Did anyone get anything out of the weeks of wrangling, besides the lawyers who grew richer? As a nation, are we better informed for the useless and gratuitous detail the cable networks threw at us? We know more about Anna Nicole's various court trials than we do about the current situation in Iraq, more about the details of her funeral than about the wills and funeral plans of our own loved ones. If anything good comes from this media circus, perhaps it will be that -- maybe regular people will look at what a mess this is and think "I didn't think I needed a will, or a funeral plan, but I do."
Virgie Arthur, Smith's mother, keeps appealing, trying to get her daughter's body buried in Texas, but as the comments on this Weblog attest to, Arthur has got to be one of the most reviled women in the nation right now. Even those who are normally sympathetic to grieving mothers don't cut her much slack.

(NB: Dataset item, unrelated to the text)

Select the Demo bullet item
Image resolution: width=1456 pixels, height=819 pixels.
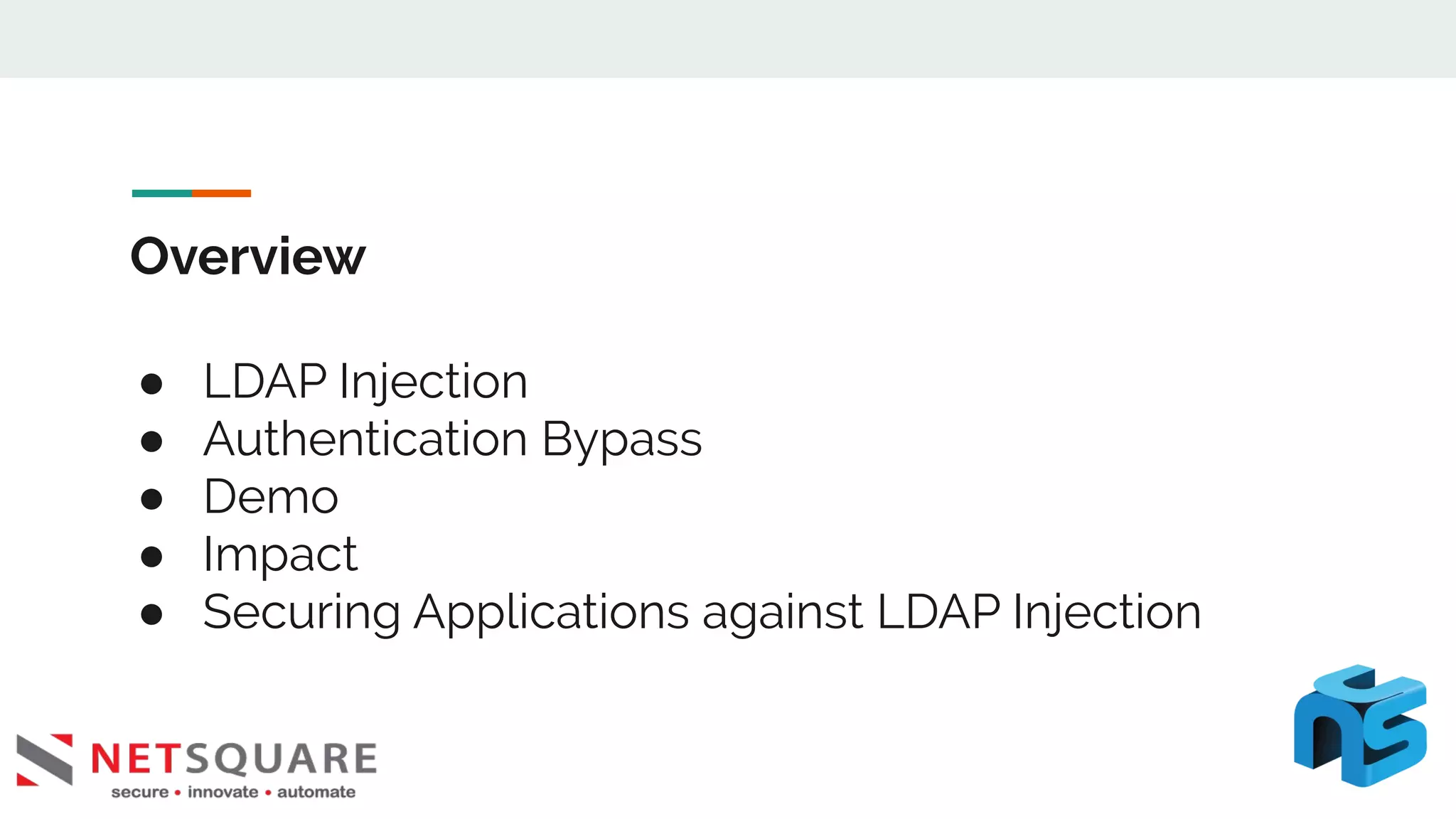tap(271, 496)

After all, Anna Nicole was a grieving mother, too, who lost a son far too young, a son who, whatever Smith's faults, she apparently loved with all her heart and soul. It's a stark contrast to the relationship Anna Nicole apparently had with her own mother, who hadn't seen her in a decade.
If her mother failed Anna Nicole while she was alive, she was far from the only one. Whatever substances Smith was on, someone was prescribing them, someone was getting them to her, someone was enabling her. Because of her beauty, her fame, and her tie to late husband J. Howard Marshall's billions, people surrounded her who wouldn't have given her the time of day back when she was Vickie Lynn Hogan, an eighth-grade dropout working at Jim's Krispy Fried Chicken.
If you ever saw "The Anna Nicole Show," Smith came across childlike and naive, often seemingly incapable of facing the regular challenges of a normal day.
She confessed to a panic attack at the dentist. She visited a pet psychic. She failed her driving test. She decorated her house with leopard prints and pink, announcing that she didn't have a childhood, so she was indulging herself now. She needed people around her, and most if not all of those people had agendas that had nothing to do with Smith as a person.
In one of the episodes, her son Daniel, a teen at the time, told his mother he didn't want to participate in her show any more. He didn't want to be famous, he said. Although that must have been shocking for Anna Nicole to hear -- she, apparently, wanted nothing more than to be famous -- she immediately told her son that all he had to do was ask, and now that she knew his feelings, he didn't need to appear on the show again. For all her problems, you have to give her that. Fame was vital to her, but it didn't outweigh family.
How ironic that, in the end, she was perhaps the only one who thought that way.